Right across the Straits of Hormuz, survivalism has triumphed over escapism. Iran has invested in sectors that are vital to its long-term survival. These include the development of software, construction (particularly bunker) and asymmetric weapons technologies. Russia is reportedly a top customer for Iranian drones and ballistic missiles. Iranian cars are set to be exported to Russia and Belarus in the near-future. With Indian assistance, Iran has also developed the oceanic port of Chabahar in the Gulf of Oman which not only sidesteps the Straits of Hormuz but acts as a “golden gate” to Central Asia as well. If Chabahar is destroyed in the event of a wider Middle Eastern war, and if the Straits of Hormuz is simultaneously rendered impassable, Israel’s friend India will reel from the consequences. China, which built the nearby Pakistani port of Gwadar as an alternative to Chabahar, may not fare any better as fossil fuels will be in short supply. This is a cardinal reason why both India and China are defying international sanctions to buy up Russian oil and gas, thereby cementing their long-term designations as “friendly nations” to Moscow.
Belated Southern Corridor
A US-Israeli plan to relieve the Gulf Arab region of its geopolitical encirclement was floated by then US President Donald Trump in 2020. The India-Middle East-Europe Economic Corridor (IMEC) was envisaged to link the Gulf Arab region to the wider world via an ambitious web of roads, railway lines and submarine cables as well as ports located in Oman and Israel. Officially, the IMEC was about countering China’s expanding Belt and Road Initiative (BRI) while simultaneously fostering rapprochement between Saudi Arabia and Israel. The real purpose however was to neuter Iran’s stranglehold over the Straits of Hormuz.

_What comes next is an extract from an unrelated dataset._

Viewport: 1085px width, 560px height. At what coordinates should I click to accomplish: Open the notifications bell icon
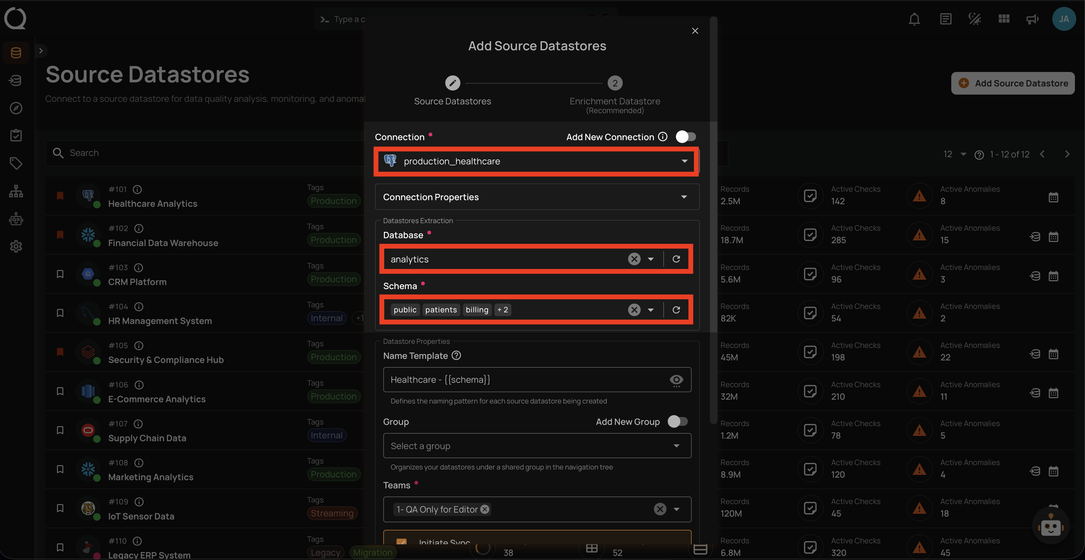[x=914, y=19]
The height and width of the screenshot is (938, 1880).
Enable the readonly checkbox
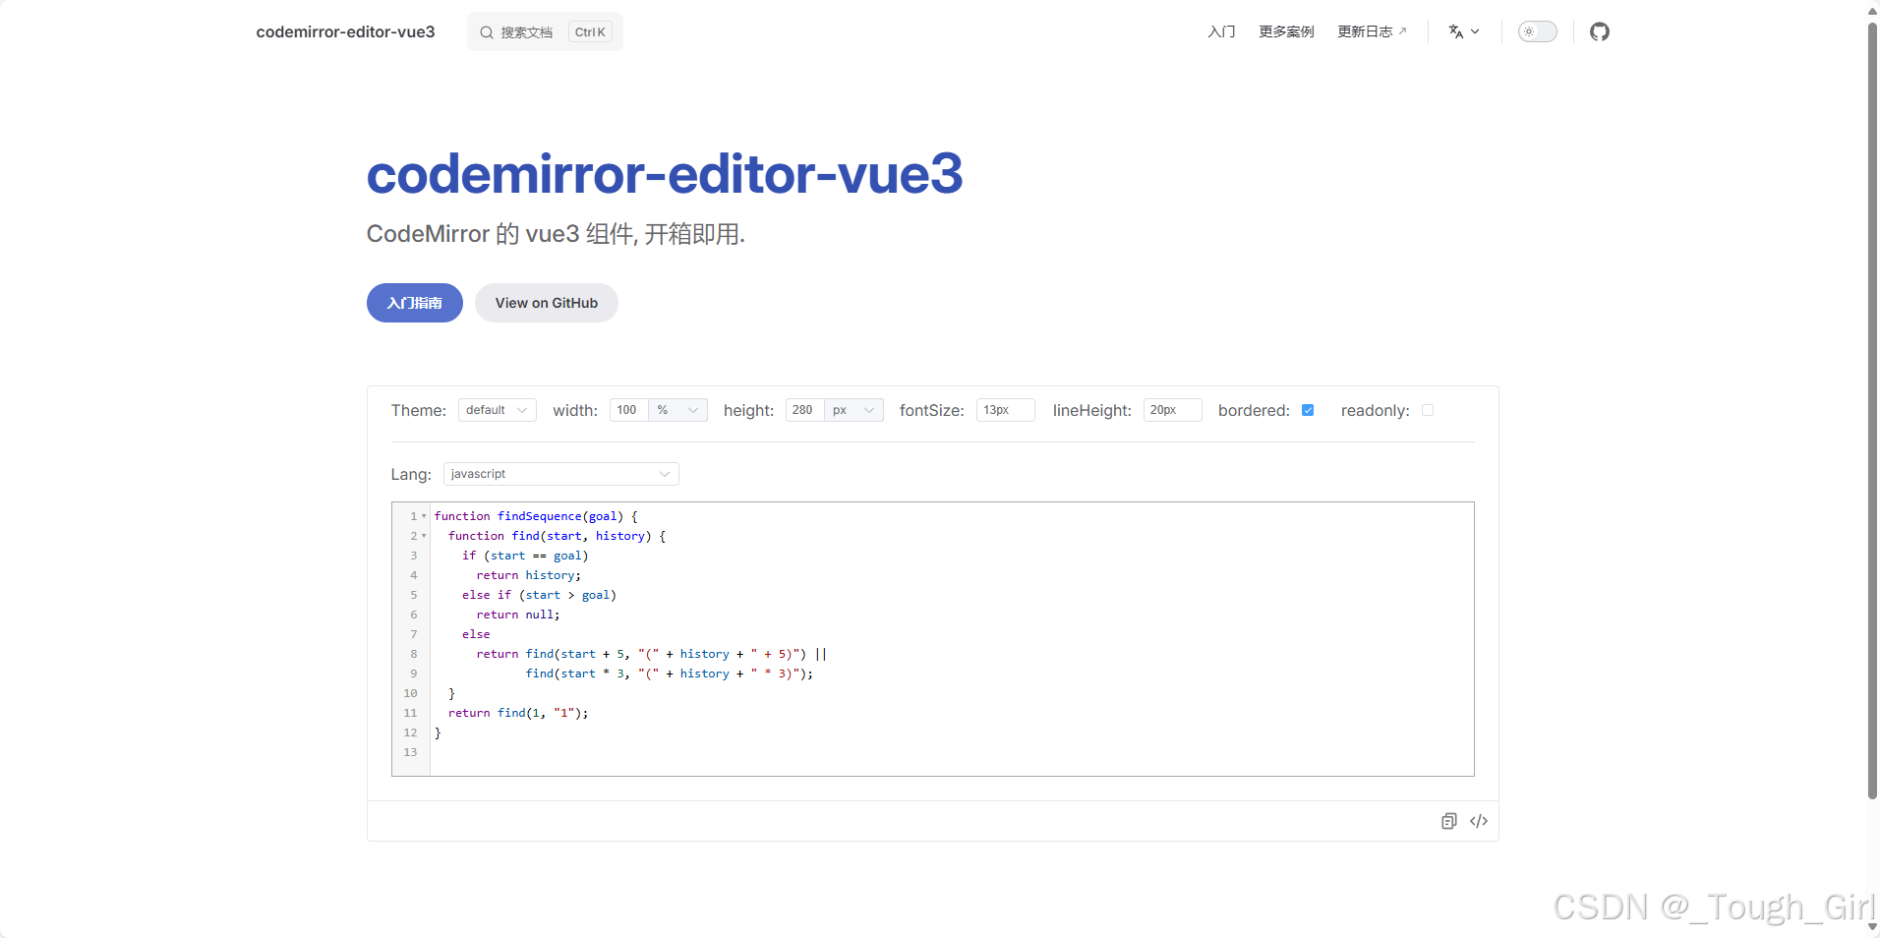(1428, 410)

The IMEC would have complemented the proposed Arab Mashreq International Road Network which connects Syria, Iraq, Jordan, Palestine, Lebanon, Kuwait, Egypt, Saudi Arabia, Bahrain, Qatar, UAE, Oman and Yemen. However, apart from a sparse Wikipedia page, not much is known about the current status of this project. Thanks to Western and Gulf Arab meddling in recent years, parts of Syria and Iraq are off-limits to traffic.

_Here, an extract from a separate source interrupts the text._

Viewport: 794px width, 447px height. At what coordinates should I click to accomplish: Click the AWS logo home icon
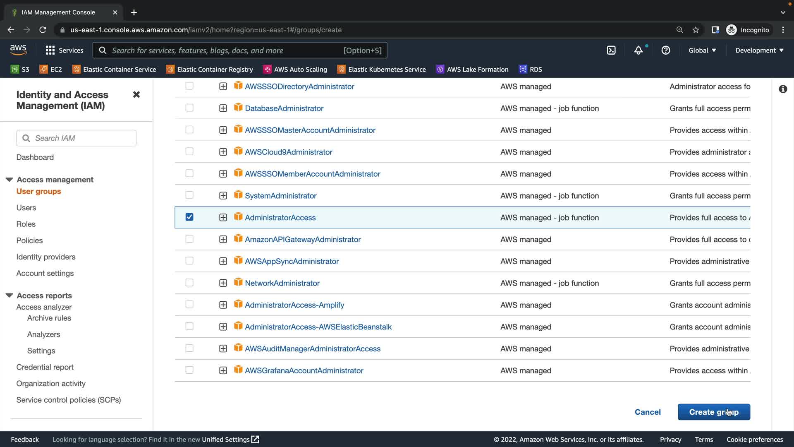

Israel’s ongoing war in Gaza, which has resulted in between 25,000 and 30,000 Palestinian deaths thus far, has just thrown a geopolitical spanner into the IMEC wet dream. The Arabian Disneyland extravaganzas however remain on track.
Ultimately, the Gulf Arab world is left with two choices in a world fraught with rapidly aggregating risks. They can either seek permanent rapprochement with Iran and thereby minimise risks in the Straits of Hormuz once and for all, or they can allow US and Israel to set them on a destructive collision course with their northern neighbour and the wider world. My bet is on the latter course of action. The Sunni Islamic world is led by dispensable pawns in the Western geopolitical chessboard.
Dr Mathew Maavak specialises in systems science, global risks, strategic foresight, geopolitics and governance. He has published numerous Op-Eds on a variety of eclectic subjects for over 20 years – by ‘connecting the dots’ in a disjointed world.